メロディーに会うように少し歌詞を変えてっと。


私が歌って聞かせると皆、凄く良い!!と賛成してくれて本当に嬉しい。編曲、ハモり直ぐ行動に移せるハイスペックな友達達。凄い。もう出来てしまった。


改めてプロだと思う。




本番は会場で披露する事になってしまったけれど上手く歌えた!


王子が泣いて喜んでくれて本当に心から嬉しい。


皆が助けてくれたからだ。


王子にぎゅっと抱き締められて耳元で囁かれてもうもうもう!顔から火が出そうだ。


幸せ過ぎる。


ジェファーソン様、お誕生日おめでとう。




・・・・・・・・・・・・・・・・・・・・・・・




「ルイス!約束だろ!?」


私はパーティが終わって車で家まで送って貰った時に言った。




「あ!そうだった!」


「1発殴らせてくれるんだよな?!」




ルイスは今日は色々有りすぎて忘れているようだった。




正直、言いたい事がいっぱいある。挨拶三昧も疲れたし何よりも腐れ社長令嬢にムカついたし。そいつのお陰で歌の披露も会場で行う事になったし。ムカつく事がいっぱいあったのだが王子とキャサリンの笑顔で多少チャラにはなった。
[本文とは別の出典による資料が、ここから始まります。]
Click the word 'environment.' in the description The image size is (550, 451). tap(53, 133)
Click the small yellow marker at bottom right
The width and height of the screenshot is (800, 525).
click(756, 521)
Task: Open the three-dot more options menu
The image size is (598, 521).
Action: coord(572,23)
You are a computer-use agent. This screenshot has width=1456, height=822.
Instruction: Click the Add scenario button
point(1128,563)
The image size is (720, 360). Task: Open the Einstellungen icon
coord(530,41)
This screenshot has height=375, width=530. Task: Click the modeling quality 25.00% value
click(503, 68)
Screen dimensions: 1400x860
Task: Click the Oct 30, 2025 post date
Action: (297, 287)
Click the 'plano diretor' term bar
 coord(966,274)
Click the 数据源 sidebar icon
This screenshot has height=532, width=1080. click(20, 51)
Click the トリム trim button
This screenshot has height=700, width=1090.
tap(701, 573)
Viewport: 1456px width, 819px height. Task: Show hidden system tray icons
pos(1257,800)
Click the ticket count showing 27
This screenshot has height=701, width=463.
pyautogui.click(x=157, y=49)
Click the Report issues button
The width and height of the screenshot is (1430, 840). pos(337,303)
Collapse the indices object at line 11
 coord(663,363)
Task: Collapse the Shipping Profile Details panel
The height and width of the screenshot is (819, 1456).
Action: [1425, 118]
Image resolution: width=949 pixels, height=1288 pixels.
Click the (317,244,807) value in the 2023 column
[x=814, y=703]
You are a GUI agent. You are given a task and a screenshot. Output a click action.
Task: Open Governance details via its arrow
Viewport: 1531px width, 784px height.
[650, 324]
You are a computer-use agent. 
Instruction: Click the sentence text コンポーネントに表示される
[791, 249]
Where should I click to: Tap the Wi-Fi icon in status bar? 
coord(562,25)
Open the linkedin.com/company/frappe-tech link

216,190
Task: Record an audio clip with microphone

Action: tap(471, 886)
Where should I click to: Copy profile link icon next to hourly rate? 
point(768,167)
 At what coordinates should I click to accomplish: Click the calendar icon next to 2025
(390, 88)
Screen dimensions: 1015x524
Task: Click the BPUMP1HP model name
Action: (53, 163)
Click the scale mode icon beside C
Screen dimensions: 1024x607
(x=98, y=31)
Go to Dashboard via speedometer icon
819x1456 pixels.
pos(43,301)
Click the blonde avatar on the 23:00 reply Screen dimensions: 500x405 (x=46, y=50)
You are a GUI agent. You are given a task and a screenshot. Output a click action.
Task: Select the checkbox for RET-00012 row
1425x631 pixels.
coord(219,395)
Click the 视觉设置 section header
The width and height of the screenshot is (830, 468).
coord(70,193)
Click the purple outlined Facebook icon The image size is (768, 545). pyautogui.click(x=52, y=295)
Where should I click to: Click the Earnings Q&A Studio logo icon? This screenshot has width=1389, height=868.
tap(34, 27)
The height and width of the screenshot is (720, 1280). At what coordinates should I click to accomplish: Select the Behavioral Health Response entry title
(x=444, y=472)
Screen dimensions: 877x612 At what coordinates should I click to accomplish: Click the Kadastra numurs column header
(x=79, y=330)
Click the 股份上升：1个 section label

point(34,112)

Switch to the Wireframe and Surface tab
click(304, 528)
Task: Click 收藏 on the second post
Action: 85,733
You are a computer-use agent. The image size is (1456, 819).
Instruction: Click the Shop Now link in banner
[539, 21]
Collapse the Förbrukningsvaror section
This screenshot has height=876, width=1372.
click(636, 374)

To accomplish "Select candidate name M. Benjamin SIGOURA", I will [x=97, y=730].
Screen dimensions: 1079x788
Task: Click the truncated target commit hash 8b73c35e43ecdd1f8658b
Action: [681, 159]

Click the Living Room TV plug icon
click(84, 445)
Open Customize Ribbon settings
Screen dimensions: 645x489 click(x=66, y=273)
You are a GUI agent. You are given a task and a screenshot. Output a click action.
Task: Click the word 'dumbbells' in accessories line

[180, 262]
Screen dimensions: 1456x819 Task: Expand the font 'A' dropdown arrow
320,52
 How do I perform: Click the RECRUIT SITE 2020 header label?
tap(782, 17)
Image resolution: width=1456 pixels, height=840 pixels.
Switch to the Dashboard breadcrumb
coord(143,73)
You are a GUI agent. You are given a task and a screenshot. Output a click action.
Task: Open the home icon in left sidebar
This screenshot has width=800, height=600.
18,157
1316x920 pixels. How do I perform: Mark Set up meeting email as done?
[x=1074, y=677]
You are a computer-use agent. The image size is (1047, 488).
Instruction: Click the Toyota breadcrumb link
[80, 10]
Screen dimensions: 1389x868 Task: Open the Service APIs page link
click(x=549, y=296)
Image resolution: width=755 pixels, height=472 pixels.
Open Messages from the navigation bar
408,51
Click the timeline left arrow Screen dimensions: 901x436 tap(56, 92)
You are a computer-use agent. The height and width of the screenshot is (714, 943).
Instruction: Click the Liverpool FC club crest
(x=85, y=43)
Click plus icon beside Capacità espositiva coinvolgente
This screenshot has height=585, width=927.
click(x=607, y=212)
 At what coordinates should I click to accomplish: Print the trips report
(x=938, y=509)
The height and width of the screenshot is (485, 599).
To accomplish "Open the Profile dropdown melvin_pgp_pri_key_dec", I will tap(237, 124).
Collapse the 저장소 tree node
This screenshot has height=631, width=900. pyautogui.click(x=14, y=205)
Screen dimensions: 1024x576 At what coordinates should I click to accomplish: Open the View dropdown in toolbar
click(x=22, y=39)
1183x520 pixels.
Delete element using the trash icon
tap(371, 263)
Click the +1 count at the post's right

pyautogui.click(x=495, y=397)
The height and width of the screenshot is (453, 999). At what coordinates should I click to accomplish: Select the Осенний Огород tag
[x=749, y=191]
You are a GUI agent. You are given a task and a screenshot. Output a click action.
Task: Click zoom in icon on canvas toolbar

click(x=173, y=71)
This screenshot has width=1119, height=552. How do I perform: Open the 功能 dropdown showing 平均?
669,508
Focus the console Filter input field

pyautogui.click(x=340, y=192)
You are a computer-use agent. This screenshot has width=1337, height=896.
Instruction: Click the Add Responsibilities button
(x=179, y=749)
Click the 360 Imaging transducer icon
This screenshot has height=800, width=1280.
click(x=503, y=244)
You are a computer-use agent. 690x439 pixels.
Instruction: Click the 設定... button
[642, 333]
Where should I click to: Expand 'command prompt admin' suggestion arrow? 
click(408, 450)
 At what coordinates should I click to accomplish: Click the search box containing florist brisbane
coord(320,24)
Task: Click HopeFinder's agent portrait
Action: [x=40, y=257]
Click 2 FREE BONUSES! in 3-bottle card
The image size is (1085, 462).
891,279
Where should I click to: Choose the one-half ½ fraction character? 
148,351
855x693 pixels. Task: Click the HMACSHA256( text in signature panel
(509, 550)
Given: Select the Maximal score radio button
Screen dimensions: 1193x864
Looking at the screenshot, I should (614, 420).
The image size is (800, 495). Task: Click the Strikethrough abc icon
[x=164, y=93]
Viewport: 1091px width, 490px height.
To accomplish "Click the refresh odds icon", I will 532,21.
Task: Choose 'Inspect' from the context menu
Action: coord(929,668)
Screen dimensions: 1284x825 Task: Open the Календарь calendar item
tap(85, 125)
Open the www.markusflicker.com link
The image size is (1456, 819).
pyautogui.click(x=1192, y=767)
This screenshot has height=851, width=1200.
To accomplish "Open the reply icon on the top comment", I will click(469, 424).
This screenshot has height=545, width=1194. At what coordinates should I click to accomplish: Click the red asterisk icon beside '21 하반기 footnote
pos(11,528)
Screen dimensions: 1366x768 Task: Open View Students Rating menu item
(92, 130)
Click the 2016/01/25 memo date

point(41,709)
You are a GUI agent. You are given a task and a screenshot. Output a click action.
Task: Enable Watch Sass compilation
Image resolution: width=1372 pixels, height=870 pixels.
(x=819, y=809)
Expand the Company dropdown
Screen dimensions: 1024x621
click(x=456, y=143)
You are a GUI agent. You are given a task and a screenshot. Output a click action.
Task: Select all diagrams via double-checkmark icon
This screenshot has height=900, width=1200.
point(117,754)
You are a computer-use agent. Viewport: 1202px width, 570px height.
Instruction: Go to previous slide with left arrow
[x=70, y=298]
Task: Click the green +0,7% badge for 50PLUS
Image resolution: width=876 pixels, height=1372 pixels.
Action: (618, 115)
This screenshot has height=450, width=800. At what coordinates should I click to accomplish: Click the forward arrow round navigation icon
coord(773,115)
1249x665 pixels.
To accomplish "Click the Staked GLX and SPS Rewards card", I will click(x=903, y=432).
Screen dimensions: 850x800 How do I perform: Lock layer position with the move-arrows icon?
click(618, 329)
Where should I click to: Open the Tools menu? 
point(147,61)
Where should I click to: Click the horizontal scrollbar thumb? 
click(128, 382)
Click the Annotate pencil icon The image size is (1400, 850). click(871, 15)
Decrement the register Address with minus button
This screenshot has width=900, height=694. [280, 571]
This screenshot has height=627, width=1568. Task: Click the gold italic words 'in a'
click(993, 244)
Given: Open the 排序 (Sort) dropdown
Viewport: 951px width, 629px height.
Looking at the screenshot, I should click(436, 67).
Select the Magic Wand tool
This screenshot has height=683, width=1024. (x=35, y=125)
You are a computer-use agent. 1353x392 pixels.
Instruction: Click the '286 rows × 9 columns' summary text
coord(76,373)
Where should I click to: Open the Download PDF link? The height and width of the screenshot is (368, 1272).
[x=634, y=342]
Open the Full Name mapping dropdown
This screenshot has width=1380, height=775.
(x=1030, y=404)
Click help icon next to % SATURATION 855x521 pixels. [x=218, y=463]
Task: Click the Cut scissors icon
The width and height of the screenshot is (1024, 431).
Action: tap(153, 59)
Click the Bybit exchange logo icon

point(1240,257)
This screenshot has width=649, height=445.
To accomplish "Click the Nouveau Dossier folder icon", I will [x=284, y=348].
否、何かそんなんじゃねー。少しずつ何か思い出せそうで思い出せなくて。イライラを我慢する度に少しずつモヤモヤが。。




ルイスをまじまじと見る。


この顔見ても思い出せる訳ではないんだが。




「どうした?殴らないのか?」


ルイスがそう言った。


「何か思い出せそうなんだよ!ちょっと黙ってろ!」


モヤモヤする。イライラする。






脳裏に私を護る様に立ちはだかる男




「狂犬ちゃん。。。」


カーキ色の親衛隊の特攻服の男が脳裏をよぎる


名前が出てこないけど呼んでたアダ名だ。




ルイスは目を大きく見開いた。


「やっぱそうだ狂犬ちゃん!」


私を抗争中にずっと護ってくれた夜叉親衛隊の狂犬ってアダ名の喧嘩の強い男だ。




私はルイスに抱き着く。まだ思い出したのはアダ名くらいだけど。


今日のイライラと触れ合ったドキドキが抗争中の気持ちと似ていたんだろうか。


本当に狂犬ちゃんには世話になりっぱなしだった記憶がある。




「狂犬。。そうだ夜叉親衛隊狂犬の、、、」


ルイスは言葉に詰まる。


「ごめん。私もまだアダ名しか思い出せない」


「俺も自分のアダ名ってのは解った。でも嬉しいぜ」




うん。きっと前世では護ってもらったり援護したりと良い相棒関係だったんだろう!!




スッキリしたあー!




・・・・・・・・・・・・・・・・・・・・・・




ルナリーを送った帰り道の車の中で思い出す。


「狂犬ちゃん」


そう呼ばれてドキリとした。


鼓動が速くなった。




「やっぱり狂犬ちゃんだ」


抱きつかれて更にドキドキが止まらねえ。




アダ名だってのは解る。夜叉親衛隊狂犬の、、、。そこからまだ解らない。


喧嘩が強くて他の暴走族との抗争が激化した時に紅夜叉の特攻隊長が闇討ちされまくっていたので護衛に付けと言われた。




アダ名の通り仲間内からも1目置かれてたし紅夜叉の奴らも俺の事は怖がっていた。


でも、コイツだけは俺を「狂犬ちゃん」と呼んで懐いた。




そうだー。そこからずっとコイツに惚れ込んで惚れ込んで。


そしてもう一つ大事な事を思い出した。


そのまま告白もしてねえ。付き合っても居なかった。




ショック。。。


俺、今世は本当、頑張ろ。。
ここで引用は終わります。